§ **Text extract**:
==*==
Somewhere around here, I have a loose leaf notebook that holds many many many recipes, I clipped from from Better Homes & Gardens magazines in the early 1960's. I should probably dig it out and blog it, one of these days! The notebook is covered in wallpaper. The last time I covered it was in the 1980's.

My grandfather, who lived in Texas, had a chili recipe he only shared with me. Many many years ago, he would make the sauce for various restaurants in the Dallas area. He would not give his recipe, choosing to make the sauce and deliver it to the restaurants. J tells me I make the best chili he ever tasted. I thank my Texas Granddaddy for that!


Proud Italian Cook said...

Pat, What a great post! and that Christmas Eve spread is to die for!! Love all your cookbook recomendations also, I'm a fan of Culinaria Italy too. I also love Cucina & Famiglia, a cookbook by the family of Stanley Tucci, the actor. His family was from Calabria too and made fantastic food. After I saw the movie Big Night, I was compelled to make a Timpano, which I still make every year for my family. I made it this X-mas and posted it. The recipe is in that book, along with others that are equally as good. I believe its out of print too. Thanks again for a great post!

Drew @ Cook Like Your Grandmother said...

Old cookbooks are the best. I have a friend who tries to always find the first English-language cookbook from a culture that has just started immigrating to the U.S. He says the worse the English is, the better the recipes are.

I've got a bunch of old ones, but for now, my favorite cookbook is my own. :-)

Just A Girl said...

Hi Pat,
I always thought you were Irish :)
What a great collection of cook books you have. I'll bet your an excellent cook! When I first got married I did a lot of cooking but then I had to get a job. Sorta put my cooking desire on the back burner but, looking at your cook books makes me think maybe I should pull some of mine off the shelf and put them to another use.
==*==
§ **Job 1**: Rewrite the cookbook blog excerpt from "Drew @ Cook" to "my own. :-)", changing "friend" to "neighbor".
==*==
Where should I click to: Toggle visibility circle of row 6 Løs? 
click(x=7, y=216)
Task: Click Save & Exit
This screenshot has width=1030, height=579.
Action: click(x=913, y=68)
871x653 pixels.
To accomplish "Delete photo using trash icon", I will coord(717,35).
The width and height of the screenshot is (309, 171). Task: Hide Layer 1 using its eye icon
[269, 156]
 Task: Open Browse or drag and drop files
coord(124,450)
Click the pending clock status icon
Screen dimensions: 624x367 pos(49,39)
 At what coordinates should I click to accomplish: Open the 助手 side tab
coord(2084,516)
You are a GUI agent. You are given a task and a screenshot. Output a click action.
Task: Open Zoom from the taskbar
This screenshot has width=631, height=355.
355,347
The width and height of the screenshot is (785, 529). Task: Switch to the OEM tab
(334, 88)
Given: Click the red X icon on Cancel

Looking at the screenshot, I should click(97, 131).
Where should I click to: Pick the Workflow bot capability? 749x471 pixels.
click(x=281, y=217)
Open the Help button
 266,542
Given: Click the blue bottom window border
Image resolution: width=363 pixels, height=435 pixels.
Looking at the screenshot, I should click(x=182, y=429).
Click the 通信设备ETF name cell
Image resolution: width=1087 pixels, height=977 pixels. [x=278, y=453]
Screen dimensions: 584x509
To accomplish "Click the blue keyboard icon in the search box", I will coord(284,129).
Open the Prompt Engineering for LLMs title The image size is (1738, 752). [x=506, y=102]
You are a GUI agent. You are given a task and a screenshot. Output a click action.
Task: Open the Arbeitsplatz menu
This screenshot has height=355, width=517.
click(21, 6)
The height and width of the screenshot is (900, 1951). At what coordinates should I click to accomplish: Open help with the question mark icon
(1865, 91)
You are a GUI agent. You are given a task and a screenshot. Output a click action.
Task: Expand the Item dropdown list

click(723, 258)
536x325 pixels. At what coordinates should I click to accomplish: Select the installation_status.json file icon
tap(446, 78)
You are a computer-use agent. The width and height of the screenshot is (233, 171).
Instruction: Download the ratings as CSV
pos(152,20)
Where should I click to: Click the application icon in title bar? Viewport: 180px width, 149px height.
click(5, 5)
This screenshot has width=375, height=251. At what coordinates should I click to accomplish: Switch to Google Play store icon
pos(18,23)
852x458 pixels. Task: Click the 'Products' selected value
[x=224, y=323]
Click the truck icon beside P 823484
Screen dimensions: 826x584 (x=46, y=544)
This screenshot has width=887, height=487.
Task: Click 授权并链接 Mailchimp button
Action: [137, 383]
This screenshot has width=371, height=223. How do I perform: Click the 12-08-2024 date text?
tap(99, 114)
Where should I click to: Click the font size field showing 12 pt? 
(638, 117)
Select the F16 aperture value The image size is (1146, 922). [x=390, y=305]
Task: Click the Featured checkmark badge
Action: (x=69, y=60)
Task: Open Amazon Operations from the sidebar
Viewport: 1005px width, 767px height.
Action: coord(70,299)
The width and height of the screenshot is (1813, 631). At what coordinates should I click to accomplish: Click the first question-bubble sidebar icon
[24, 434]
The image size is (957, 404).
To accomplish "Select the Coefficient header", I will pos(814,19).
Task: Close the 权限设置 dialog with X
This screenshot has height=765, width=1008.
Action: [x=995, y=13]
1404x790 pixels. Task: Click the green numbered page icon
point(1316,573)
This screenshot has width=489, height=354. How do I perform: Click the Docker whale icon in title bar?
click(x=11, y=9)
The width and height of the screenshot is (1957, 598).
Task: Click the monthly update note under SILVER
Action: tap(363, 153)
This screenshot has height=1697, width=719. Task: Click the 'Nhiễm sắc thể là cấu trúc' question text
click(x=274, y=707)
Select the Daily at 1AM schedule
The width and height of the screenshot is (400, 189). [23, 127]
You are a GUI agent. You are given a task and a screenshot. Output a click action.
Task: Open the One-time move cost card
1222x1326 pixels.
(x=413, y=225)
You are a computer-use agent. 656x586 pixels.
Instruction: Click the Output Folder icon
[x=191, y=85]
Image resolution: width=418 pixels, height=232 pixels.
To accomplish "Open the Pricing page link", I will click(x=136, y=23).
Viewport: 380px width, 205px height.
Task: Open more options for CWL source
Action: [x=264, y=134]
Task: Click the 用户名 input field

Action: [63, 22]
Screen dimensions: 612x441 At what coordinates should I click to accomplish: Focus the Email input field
==*==
§ **Job 2**: Arrange the lines of the records from the line with "The width and height of the screenshot is (785, 529)." to the line with "Open the Prompt", both included, as a numbered list with blank lines omitted, and give only those lines.

§ **Written solution 1**:
Drew @ Cook Like Your Grandmother said...

Old cookbooks are the best. I have a neighbor who tries to always find the first English-language cookbook from a culture that has just started immigrating to the U.S. He says the worse the English is, the better the recipes are.

I've got a bunch of old ones, but for now, my favorite cookbook is my own. :-)

§ **Written solution 2**:
1. The width and height of the screenshot is (785, 529). Task: Switch to the OEM tab
2. (334, 88)
3. Given: Click the red X icon on Cancel
4. Looking at the screenshot, I should click(97, 131).
5. Where should I click to: Pick the Workflow bot capability? 749x471 pixels.
6. click(x=281, y=217)
7. Open the Help button
8.  266,542
9. Given: Click the blue bottom window border
10. Image resolution: width=363 pixels, height=435 pixels.
11. Looking at the screenshot, I should click(x=182, y=429).
12. Click the 通信设备ETF name cell
13. Image resolution: width=1087 pixels, height=977 pixels. [x=278, y=453]
14. Screen dimensions: 584x509
15. To accomplish "Click the blue keyboard icon in the search box", I will coord(284,129).
16. Open the Prompt Engineering for LLMs title The image size is (1738, 752). [x=506, y=102]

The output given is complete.